I’m having motivational issues, as always. I have 3 hours till the gym closes and I should go, but I’m getting tired. I’m working six days in a row with all different shifts (4 hour, 8 hour, 12 hour), but despite some shorter shifts, it’s still six days at the hospital. And my shifts were approved for January up until when I go back to school and all of them were approved (this hasn’t happened in six months and is the only reason I put in for a shift every single day). So much for relaxing.
Yesterday morning was extremely slow, which I knew meant a busy afternoon. I ended up with a patient that I was actively titrating drips on for close to four hours. First the pressure was too high (think 260s/140s) and then it was too low (80s/50s). May I just say, if you have high blood pressure, get on meds and take them until you are healthy enough to go off of them. A man in his early 40s had a massive hemorrhagic stroke and will probably not make it because he didn’t take care of his blood pressure. It’s exhausting.
Then, a trauma came in last night. One of the hardest parts of my job is when a person makes an honest mistake in a car accident. Unfortunately, they may either kill somebody in their car or another car. And then they are arrested for vehicular manslaughter. They may kill their mother, their wife, their baby, their entire family… And they live with that for the rest of their lives. Then they go to jail for the accident and in some cases, their face makes the news. It’s sad. I can’t imagine causing an accident that would kill Jon and then going to jail and being on the news for it. How absolutely horrific. As if you weren’t already suffering enough… And then, today I received a man who was hit in a car accident and the man who hit him was a few rooms down.

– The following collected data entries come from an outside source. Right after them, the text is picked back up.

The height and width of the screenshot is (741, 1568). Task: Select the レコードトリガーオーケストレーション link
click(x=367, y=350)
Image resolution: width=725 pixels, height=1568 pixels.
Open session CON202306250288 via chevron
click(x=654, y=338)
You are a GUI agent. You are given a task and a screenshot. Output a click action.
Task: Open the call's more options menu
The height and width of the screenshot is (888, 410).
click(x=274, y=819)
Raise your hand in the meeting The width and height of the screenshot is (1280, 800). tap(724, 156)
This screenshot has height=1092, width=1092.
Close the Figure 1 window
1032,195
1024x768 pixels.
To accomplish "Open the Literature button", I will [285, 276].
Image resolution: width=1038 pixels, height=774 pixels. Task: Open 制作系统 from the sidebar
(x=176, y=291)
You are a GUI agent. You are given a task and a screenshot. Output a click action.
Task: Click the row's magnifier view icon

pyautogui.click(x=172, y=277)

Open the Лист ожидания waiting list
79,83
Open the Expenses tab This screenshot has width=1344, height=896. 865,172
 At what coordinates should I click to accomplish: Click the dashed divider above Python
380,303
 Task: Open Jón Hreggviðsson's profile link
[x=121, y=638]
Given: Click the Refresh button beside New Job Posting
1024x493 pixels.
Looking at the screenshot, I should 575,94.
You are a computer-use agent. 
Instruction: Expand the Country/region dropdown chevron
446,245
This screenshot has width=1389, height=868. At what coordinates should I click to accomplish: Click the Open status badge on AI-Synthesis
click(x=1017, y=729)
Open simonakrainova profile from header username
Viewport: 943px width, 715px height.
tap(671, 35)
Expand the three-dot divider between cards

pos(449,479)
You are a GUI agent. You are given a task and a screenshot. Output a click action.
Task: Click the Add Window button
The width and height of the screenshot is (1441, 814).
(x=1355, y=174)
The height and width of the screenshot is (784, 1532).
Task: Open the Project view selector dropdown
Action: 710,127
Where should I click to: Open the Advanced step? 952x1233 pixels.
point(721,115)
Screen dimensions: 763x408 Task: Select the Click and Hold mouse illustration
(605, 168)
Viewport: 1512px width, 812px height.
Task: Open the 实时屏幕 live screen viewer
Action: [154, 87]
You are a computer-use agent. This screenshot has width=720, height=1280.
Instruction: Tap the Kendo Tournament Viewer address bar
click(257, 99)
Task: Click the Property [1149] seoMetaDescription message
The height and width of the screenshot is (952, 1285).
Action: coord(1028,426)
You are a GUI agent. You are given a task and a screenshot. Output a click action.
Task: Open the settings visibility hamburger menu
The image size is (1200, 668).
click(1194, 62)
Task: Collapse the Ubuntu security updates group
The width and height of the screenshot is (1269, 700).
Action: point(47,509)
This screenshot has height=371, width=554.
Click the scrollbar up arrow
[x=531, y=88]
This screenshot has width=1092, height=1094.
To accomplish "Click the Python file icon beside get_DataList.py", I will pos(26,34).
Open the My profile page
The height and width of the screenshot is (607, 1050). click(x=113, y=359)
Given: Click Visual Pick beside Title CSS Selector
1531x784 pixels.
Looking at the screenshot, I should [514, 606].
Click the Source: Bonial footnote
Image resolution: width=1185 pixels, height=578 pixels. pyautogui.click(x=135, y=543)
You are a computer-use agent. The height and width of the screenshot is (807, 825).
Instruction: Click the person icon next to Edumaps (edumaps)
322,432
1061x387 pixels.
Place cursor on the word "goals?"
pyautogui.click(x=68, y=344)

The family made a big deal of it and my patient kept asking me why that guy would possibly swerve to avoid rear ending somebody and hit him head on? All I could say was, “Well, you should feel lucky you’re alive, because we get a lot of traumas from car accidents who don’t make it out alive.”
If anybody ever hits you and you both are able to get out of your car to speak with that person, you better never be rude. Accidents happen. Every single person makes mistakes. Who cares if they hit your new car? At least you’re both alive.
Anyway, I’m just tired. Although I remain pretty detached emotionally from work and am used to seeing people dying (like yesterday), I’m not affected much by it. But having to return to work six days in a row is draining. Wondering if you’ll be able to eat and having to run to the bathroom because you don’t know what will happen in the next minute is exhausting. Working in a job that makes you grateful every day for life is tiring. I get so upset with Jon when he asks why I want to travel so much now and he tells me I have my whole life to do it. I don’t take my ability to walk for granted (if I die, at least I won’t know what I’m missing). In a split second, I could become a paraplegic. I could never walk again. Do you know how hard it would be to go to the Great Wall of China in a wheel chair? (It would be very hard, if you haven’t been.) I worry constantly if Jon doesn’t answer his phone when he’s on the road. I know what can happen to people and unlike those who think that it won’t happen to them, I know anything can happen to anybody at any time.
I don’t love nursing. I don’t think that I ever will. But I am thankful for the job I have so that I am able to be as appreciative of life as I am. I’m thankful to make a difference in people’s lives and although I honestly don’t ever feel like this, I do save people’s lives (as a team, of course). I just never say it because I feel like saying, “I save lives,” makes you sound heroic. I’m not a hero. I’m the same as everybody else. This is just my job.